### ASSIGNMENT
Continue the passage below about schadenfreude and a high school fall, starting right after its final sentence.

** Opening SOURCE PASSAGE block **

In my high school there were four social groups: Surfers, Greasers, Socs (pronounced SO-chez), and Nerds. I had a pocket protector with mechanical pencils and small screwdrivers and that’s all we’ll say about that. Mick was the Hollywood High alpha greaser (greasers did not refer to race or ethnicity – it referred to any tough dude who slicked their hair back, wore leather jackets in the heat of summer and nearly all in my school were white guys). These were the celebrity bad guys. You didn’t mess with them. They didn’t walk; they strutted with long steps and a peculiar up and down movement. It was during an assembly in the auditorium and I was up in the balcony projection booth because nerds weren’t on the football team, we were on the stage crew. In the middle of the program, Mick got out of his balcony seat and did his tough guy strut down those steep, unlit, concrete steps. Yep. That’s what happened! He shrieked like a little girl as he took that first misstep and went head over heels all the way to the bottom. It was the most wonderful and hysterically funny thing I’d ever seen and, along with everyone else, I couldn’t stop laughing. 

Schadenfreude [SHAW-den-froay-dah] is a German word and there is no real equivalent in English. Schadenfreude means “a pleasure that is derived from the misfortunes of others.” Schadenfreude is that inner delight that we have – that feeling of joy – when we see someone else fail.

** Closing SOURCE PASSAGE block **
** Opening EXCERPTED DATA block **

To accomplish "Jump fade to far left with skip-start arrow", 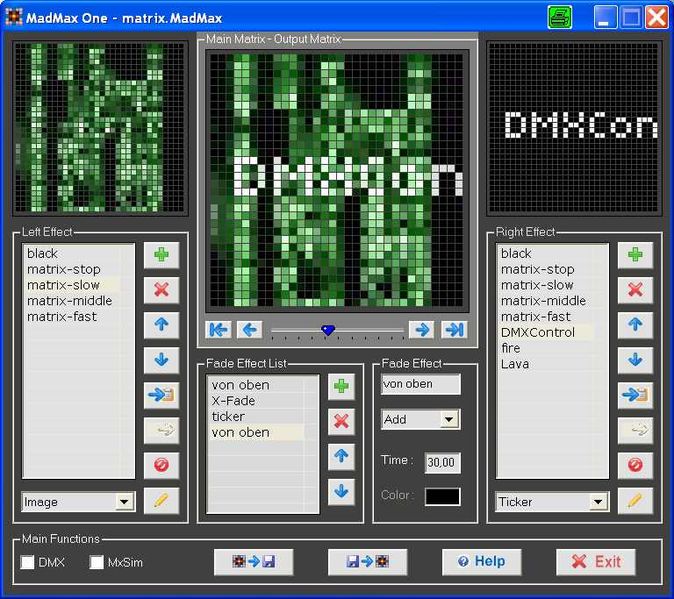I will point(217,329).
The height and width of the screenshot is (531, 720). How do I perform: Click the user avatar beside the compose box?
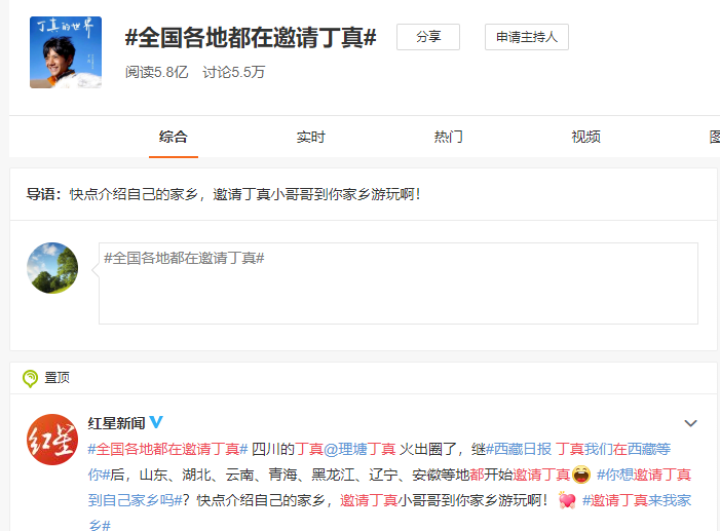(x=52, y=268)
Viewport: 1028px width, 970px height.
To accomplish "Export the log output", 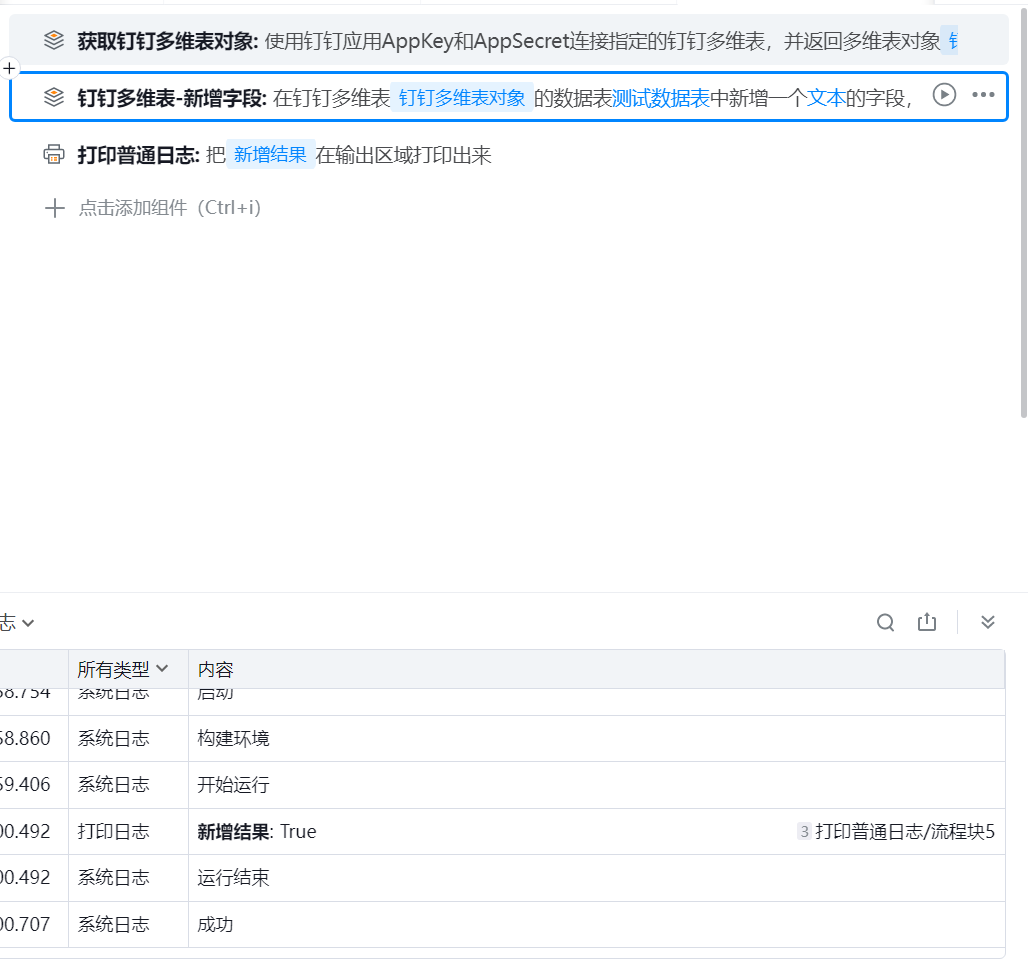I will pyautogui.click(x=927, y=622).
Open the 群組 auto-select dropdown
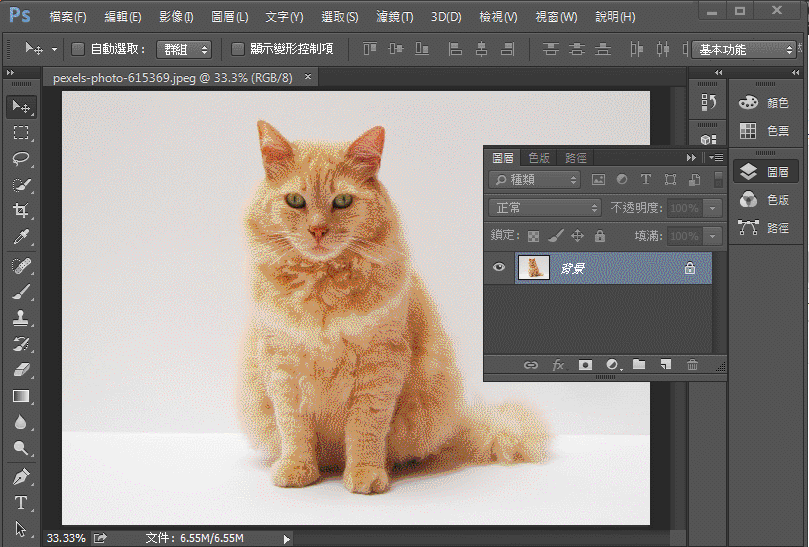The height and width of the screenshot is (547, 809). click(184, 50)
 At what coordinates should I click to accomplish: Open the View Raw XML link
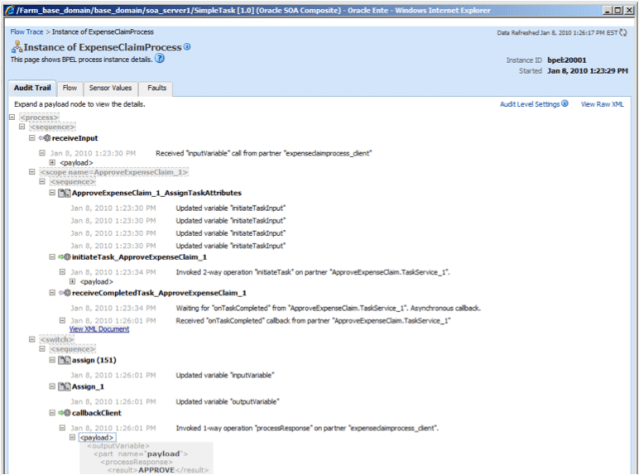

** Closing EXCERPTED DATA block **
** Opening EXCERPTED DATA block **

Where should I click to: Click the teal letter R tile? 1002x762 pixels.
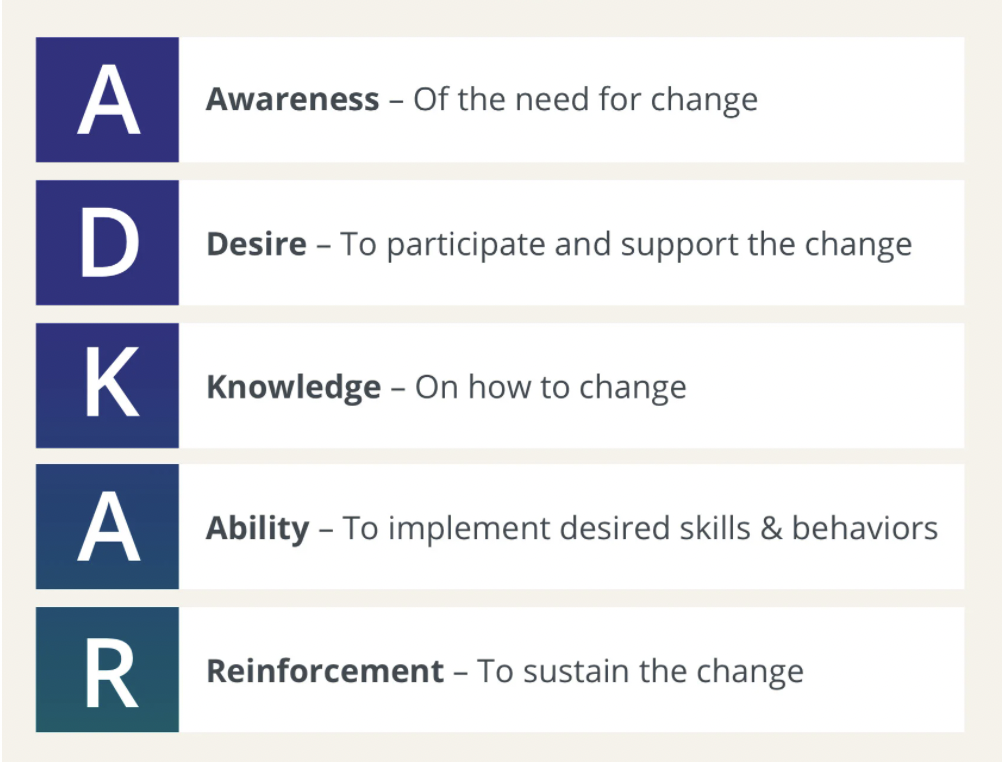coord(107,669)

** Closing EXCERPTED DATA block **
** Opening EXCERPTED DATA block **

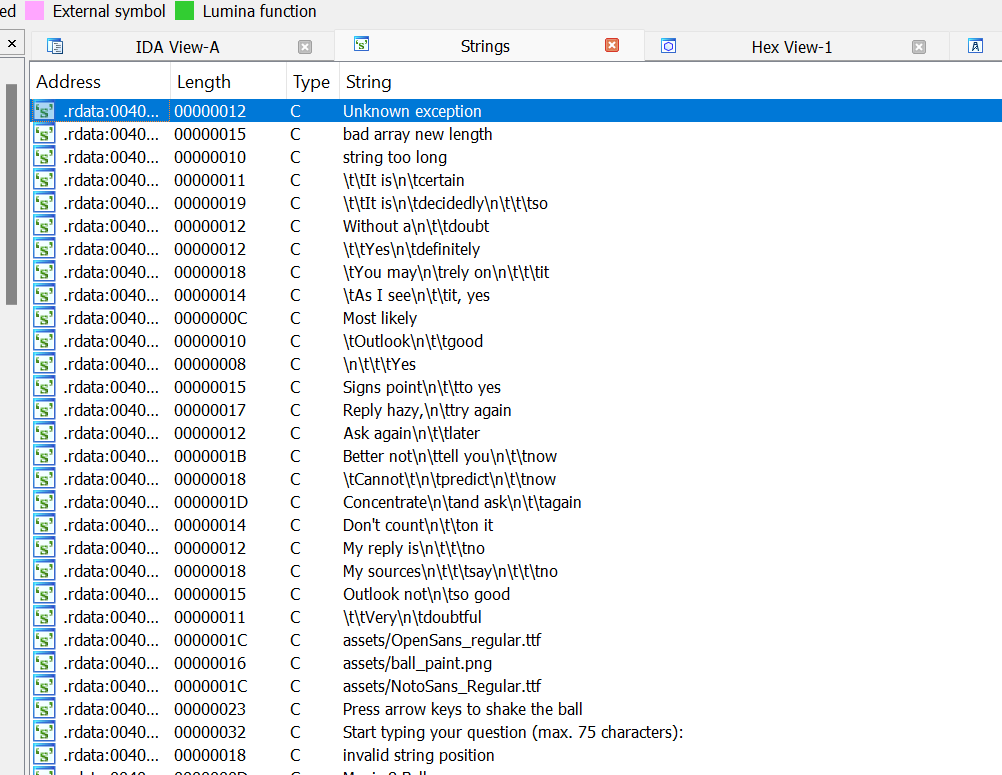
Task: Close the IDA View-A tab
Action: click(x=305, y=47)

** Closing EXCERPTED DATA block **

### TASK OUTPUT
I know a woman who speaks nothing but negativity and criticism about Christianity. She earns her living by giving motivational talks using new age teachings. Without going into details, she lives her life in a way that invites ridicule. She did something publically that was very hurtful and slanderous to a Christian organization and she was going to suffer the consequences. I was delighted to think that she would pay the price for her anti-Christian rants. That’s Schadenfreude.

A progressive pastor in a very liberal denomination, once told me that he hates all Republicans because, “Jesus hates them.” This pastor is serious – Jesus hates conservatives. According to him, if I don’t hate Trump and his supporters I can’t call myself a Christian. According to my Bible, if you do hate anyone, that’s a serious sin. Someday this pastor will be standing before Jesus in judgement and I’m sure this will come up in conversation. That’s not Schadenfreude. There is no joy in imagining what Jesus might say to him. I’m even concerned for his soul. One of the most frightening statements that Jesus ever made is in Matthew 7:21-23.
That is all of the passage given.